Spark is an ideal platform for organizing large genomics analysis pipelines and workflows. Its compatibility with the Hadoop platform makes it easy to deploy and support within existing bioinformatics IT infrastructures, and its support for languages such as R, Python, and SQL ease the learning curve for practicing bioinformaticians. Widespread use of Spark for genomics, however, will require adapting and rewriting many of the common methods, tools, and algorithms that are in regular use today.

This talk will present ADAM, an open-source library for bioinformatics analysis, written for Spark and hosted by the AMPLab. We will discuss both the places where Spark’s ability to parallelize an analysis pipeline is a natural fit for genomics methods, as well as some methods that have proven more difficult to adapt.

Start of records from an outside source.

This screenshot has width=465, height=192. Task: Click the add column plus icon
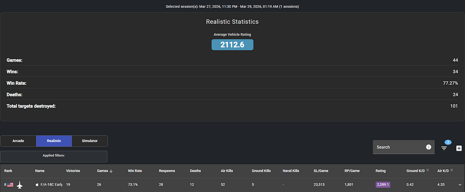(459, 148)
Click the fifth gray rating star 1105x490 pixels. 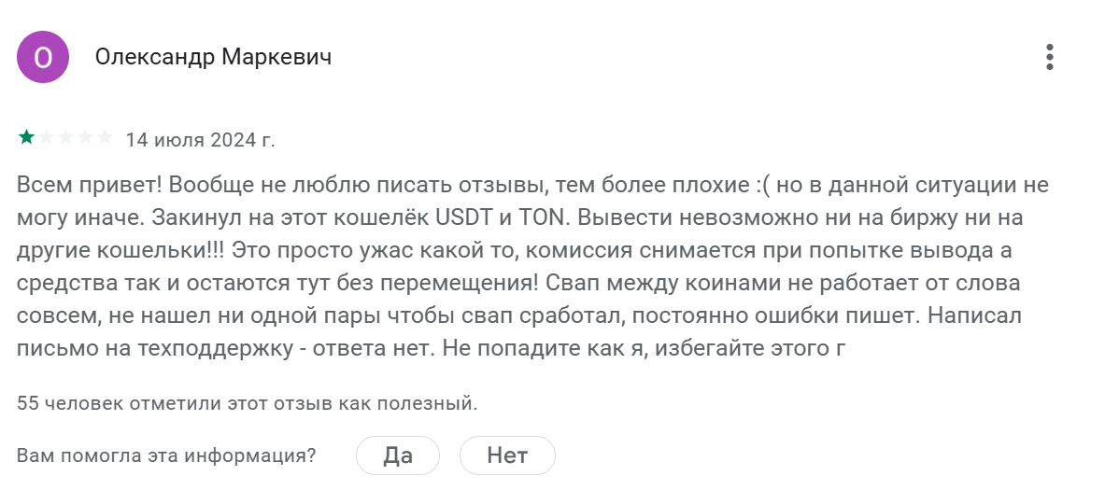click(105, 138)
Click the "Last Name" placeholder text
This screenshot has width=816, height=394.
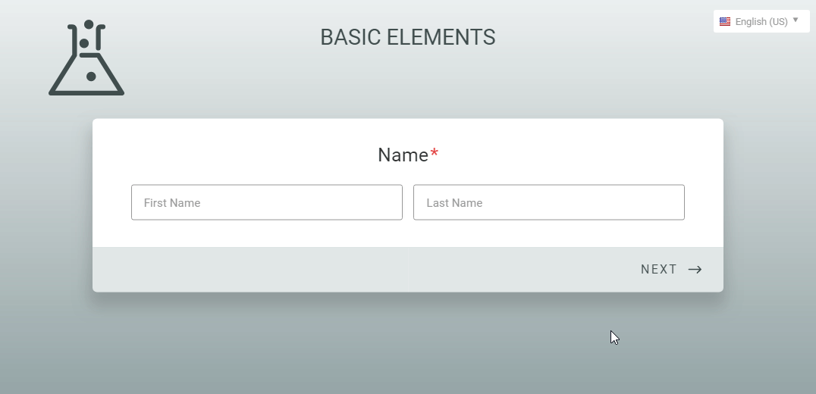pyautogui.click(x=454, y=203)
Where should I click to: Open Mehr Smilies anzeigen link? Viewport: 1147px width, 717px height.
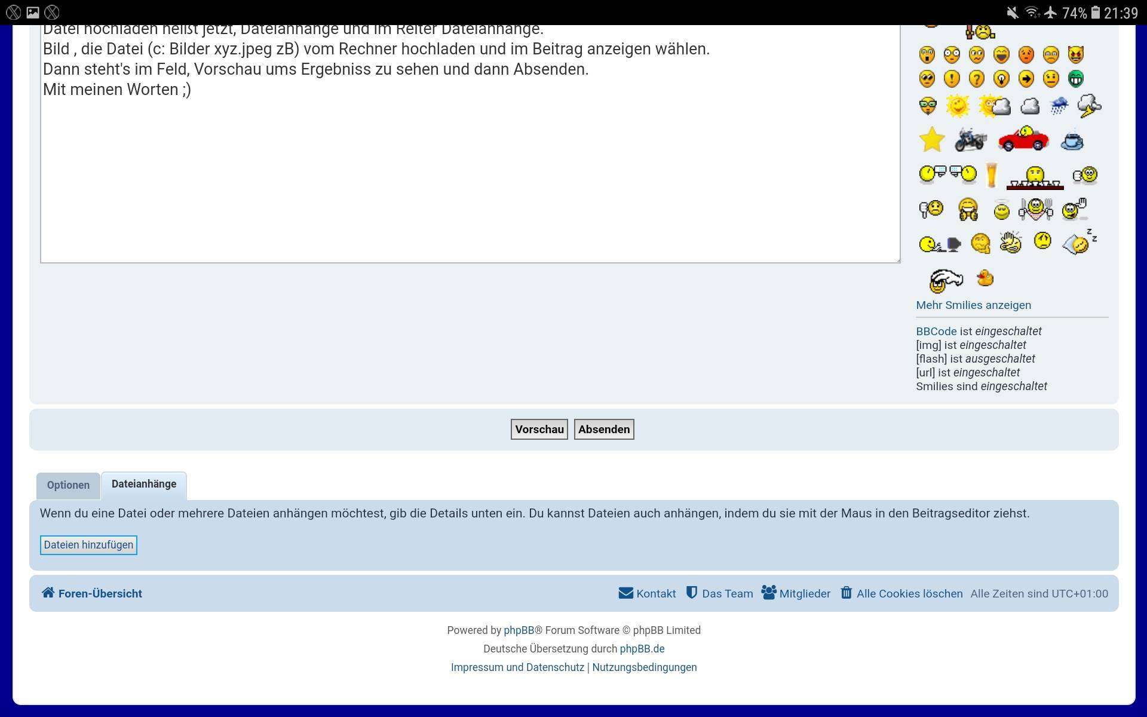[973, 305]
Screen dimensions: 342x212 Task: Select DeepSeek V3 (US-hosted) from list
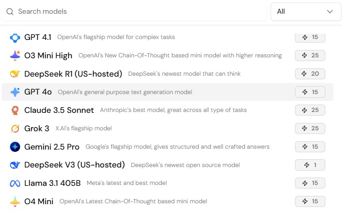click(74, 165)
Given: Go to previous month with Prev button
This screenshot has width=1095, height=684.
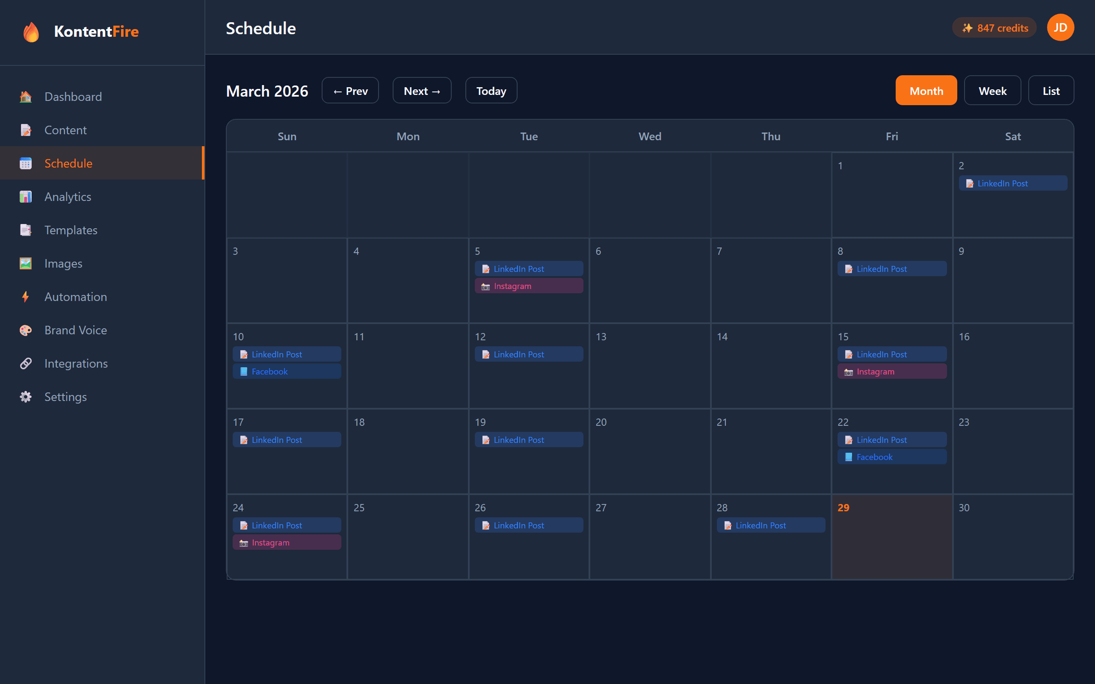Looking at the screenshot, I should click(x=350, y=90).
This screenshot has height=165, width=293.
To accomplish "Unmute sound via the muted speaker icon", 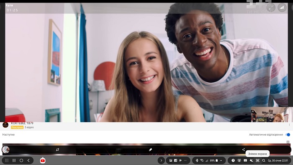I will (252, 160).
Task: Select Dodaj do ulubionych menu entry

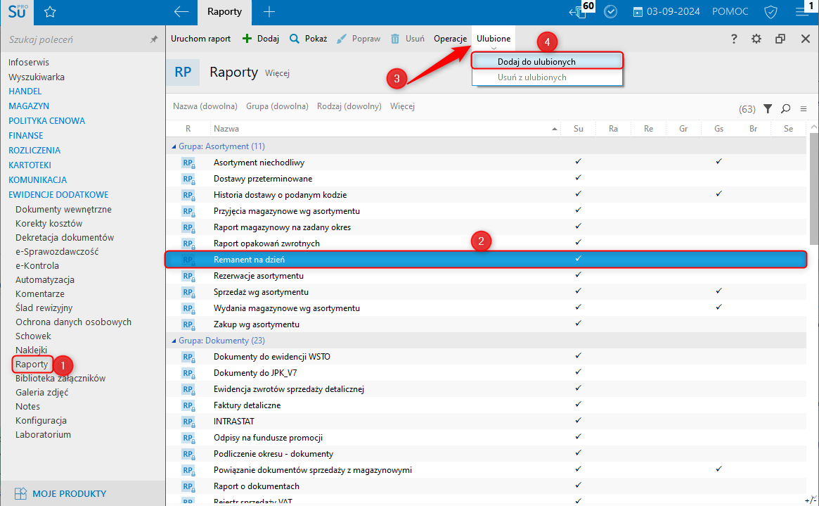Action: point(536,62)
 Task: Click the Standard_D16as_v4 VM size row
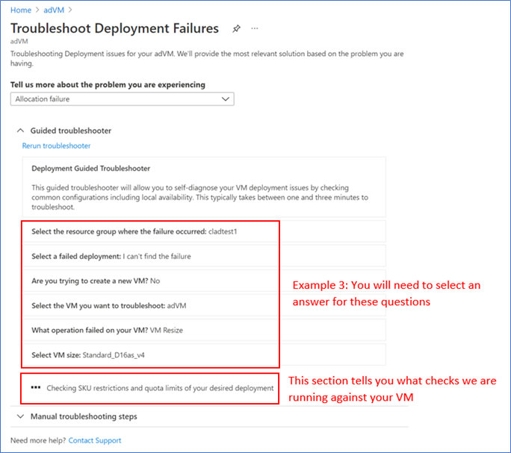pos(204,355)
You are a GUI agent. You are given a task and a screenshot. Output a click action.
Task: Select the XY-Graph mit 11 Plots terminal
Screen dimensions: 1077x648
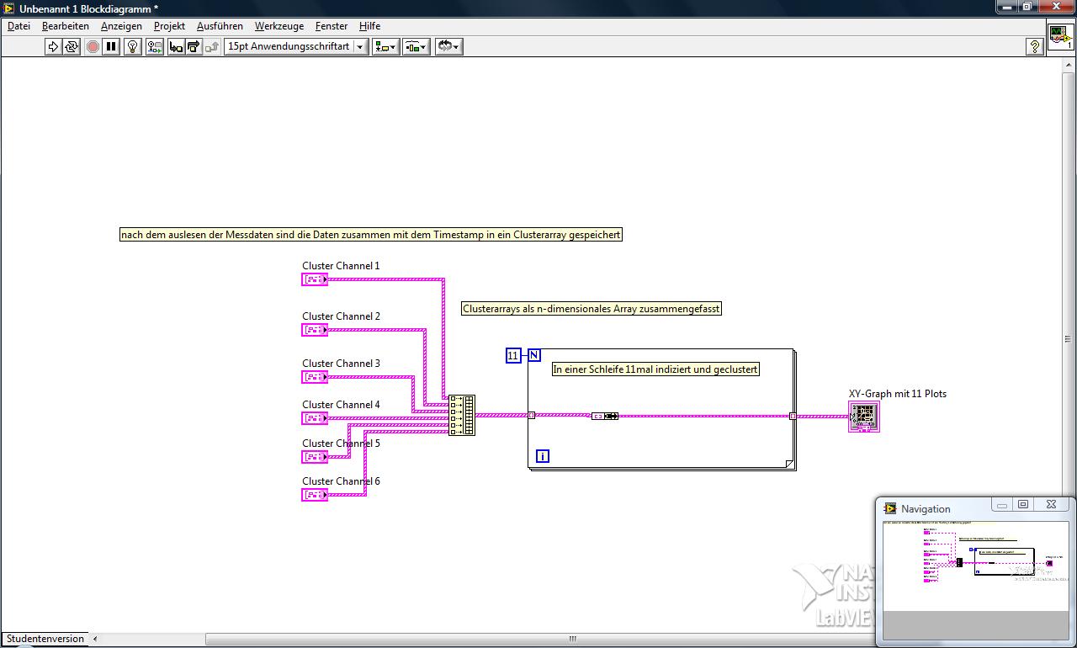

We will also cover ADAM’s use of technologies like Avro, for schema specification, and Parquet, for compressed file formats, in conjunction with its Spark-based workflows.

Photo of Timothy Danford

Timothy Danford

Tamr, Inc.

Timothy Danford is a computer scientist working on advanced automation approaches to big data variety in the pharmaceutical and healthcare industries. Previously, Timothy was a software architect, engineer, and founding team member for Genome Bridge LLC, a Broad Institute subsidiary organized to develop cloud-based SaaS genomic analysis pipelines. He has experience in developing data-management services, applications, and ontologies for bioinformatics and genomics systems at Novartis and Massachusetts General Hospital. As a PhD student in computer science at MIT CSAIL, he focused on computational functional genomics. He is a contributor to ADAM, an open source project for bioinformatics on Spark.

Comments on this page are now closed.


saravanan selvam
11/19/2015 9:29pm EST

I think that ADAM library is cool. Congrats for the developers.

I would like to know that whether Spark would be a good option for De novo assembly of genome? Anybody can answer this question? If anybody can reply, i would be really grateful…
Darshak Bhatti
09/04/2015 3:55am EDT

Many things have been implemented in genomics with MapReduce and also with Apache Spark, So what are the areas which are still to be explored?